Jill Hanto had a problem on the opening night of her first restaurant: the carrots were overcaramelized. Her customers were very understanding, though. After all, Hanto was just 11 years old at the time and the restaurant was actually the family dining room. The customers—her parents—were simply encouraging her love of dining by allowing her to turn their home into a mock restaurant.
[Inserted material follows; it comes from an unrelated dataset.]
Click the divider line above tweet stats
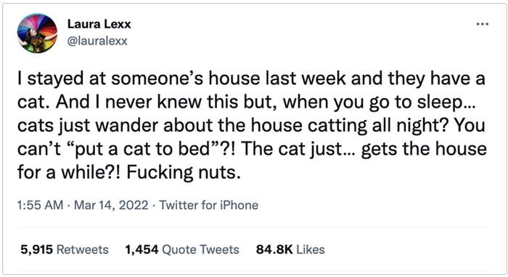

It worked. As she grew, her interest spun into a job as a nutritionist, and when she moved back to Cincinnati a few years ago, she and chef Elliot Jablonsky opened three eateries: the Vineyard Café, Latin Quarter and Tink’s.
Hanto’s expertise isn’t in the kitchen, but in the presentation. She trains servers how to make the customers have a pleasant dining experience.
“My strength is hospitality; how the staff treats people,” she says. “That’s really what sets you apart. It’s how guests feel when they walk out that’s important.”
Once the restaurants were up and running smoothly, Hanto took herself out of the day-to-day operations and began working as conference coordinator for the Cintas Center on campus.
“It was a very logical transition,” she says. “I meet people’s needs, from corporate conferences to weddings. I get the details and take off the pressure of putting an event together. I’ve always enjoyed people. It’s a personality trait. It has to do with really caring about people and valuing the life of every individual. It sounds hokey but if you do that, hospitality comes naturally.”